TEXT UNDER STUDY:
In [1]:
import pandas as pd
import glob
import os

In [2]:
base_path = '../../src/fetch_tissue_data/.oncoexporter_cache/'
glob_pattern = os.path.join(base_path, '**', '*')
files = glob.glob(glob_pattern, recursive=True)

In [3]:
keyword = 'Heart'
dataframes = {}

for file in files:
    if keyword in file:
        df_name = file.split('/')[-1].replace('.pkl', '').replace('_df', '').replace(f'{keyword}_', '')
        dataframes[df_name] = pd.read_pickle(file)

In [4]:
required_keys = ['mutation', 'diagnosis', 'individual', 'rsub', 'specimen', 'treatment']
missing_keys = [key for key in required_keys if key not in dataframes]

if missing_keys:
    print(f"Missing dataframes for keys: {missing_keys}")
else:
    print("All required keys are present.")

All required keys are present.

INFORMATION SHOWN:
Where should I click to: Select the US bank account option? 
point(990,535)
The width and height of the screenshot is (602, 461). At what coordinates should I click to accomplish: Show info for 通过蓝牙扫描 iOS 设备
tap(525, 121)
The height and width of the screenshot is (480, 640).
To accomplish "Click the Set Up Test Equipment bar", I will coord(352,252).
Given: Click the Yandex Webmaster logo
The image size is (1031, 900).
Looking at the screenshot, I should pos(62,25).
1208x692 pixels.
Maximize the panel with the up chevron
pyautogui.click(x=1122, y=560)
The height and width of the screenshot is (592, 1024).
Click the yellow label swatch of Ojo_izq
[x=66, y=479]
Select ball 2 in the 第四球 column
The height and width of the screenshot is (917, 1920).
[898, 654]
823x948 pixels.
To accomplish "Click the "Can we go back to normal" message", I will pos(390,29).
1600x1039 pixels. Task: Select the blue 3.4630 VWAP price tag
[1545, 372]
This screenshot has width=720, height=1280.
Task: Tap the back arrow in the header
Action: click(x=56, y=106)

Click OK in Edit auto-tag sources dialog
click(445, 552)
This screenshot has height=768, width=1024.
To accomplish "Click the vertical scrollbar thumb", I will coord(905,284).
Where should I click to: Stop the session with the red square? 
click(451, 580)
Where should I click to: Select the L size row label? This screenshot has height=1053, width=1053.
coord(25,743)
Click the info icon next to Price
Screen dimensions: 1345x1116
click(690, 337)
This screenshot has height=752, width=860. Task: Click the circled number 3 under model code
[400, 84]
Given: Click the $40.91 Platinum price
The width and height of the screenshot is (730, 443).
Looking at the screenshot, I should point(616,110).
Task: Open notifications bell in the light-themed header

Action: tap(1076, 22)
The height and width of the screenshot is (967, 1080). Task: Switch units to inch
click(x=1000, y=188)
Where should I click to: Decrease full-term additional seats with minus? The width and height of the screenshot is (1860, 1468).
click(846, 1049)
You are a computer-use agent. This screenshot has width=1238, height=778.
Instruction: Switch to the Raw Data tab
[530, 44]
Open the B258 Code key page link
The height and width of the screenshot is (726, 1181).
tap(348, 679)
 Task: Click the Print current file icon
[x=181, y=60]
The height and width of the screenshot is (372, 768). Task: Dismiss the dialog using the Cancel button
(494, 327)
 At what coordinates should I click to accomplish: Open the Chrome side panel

ACTION ITEM:
Extend the notebook that loads the cached Heart tissue dataframes, starting right after its final printed output.

RESPONSE:
## Step 1: Merge diagnosis and individual dataframes

In [5]:
merged_df = pd.merge(dataframes['diagnosis'], dataframes['individual'], on='subject_id', how='left', suffixes=('_diag', '_ind'))

## Step 2: Merge with research subject dataframe

In [6]:
merged_df = pd.merge(merged_df, dataframes['rsub'], on='researchsubject_id', how='left', suffixes=('', '_rsub'))

## Step 3: Merge with specimen dataframe

In [7]:
merged_df = pd.merge(merged_df, dataframes['specimen'], on='researchsubject_id', how='left', suffixes=('', '_spec'))

## Step 4: Merge with treatment dataframe

In [8]:
merged_df = pd.merge(merged_df, dataframes['treatment'], on='researchsubject_id', how='left', suffixes=('', '_treat'))

## Step 5: Merge with mutation dataframe

In [9]:
merged_df = pd.merge(merged_df, dataframes['mutation'], left_on='subject_id', right_on='cda_subject_id', how='left', suffixes=('', '_mut'))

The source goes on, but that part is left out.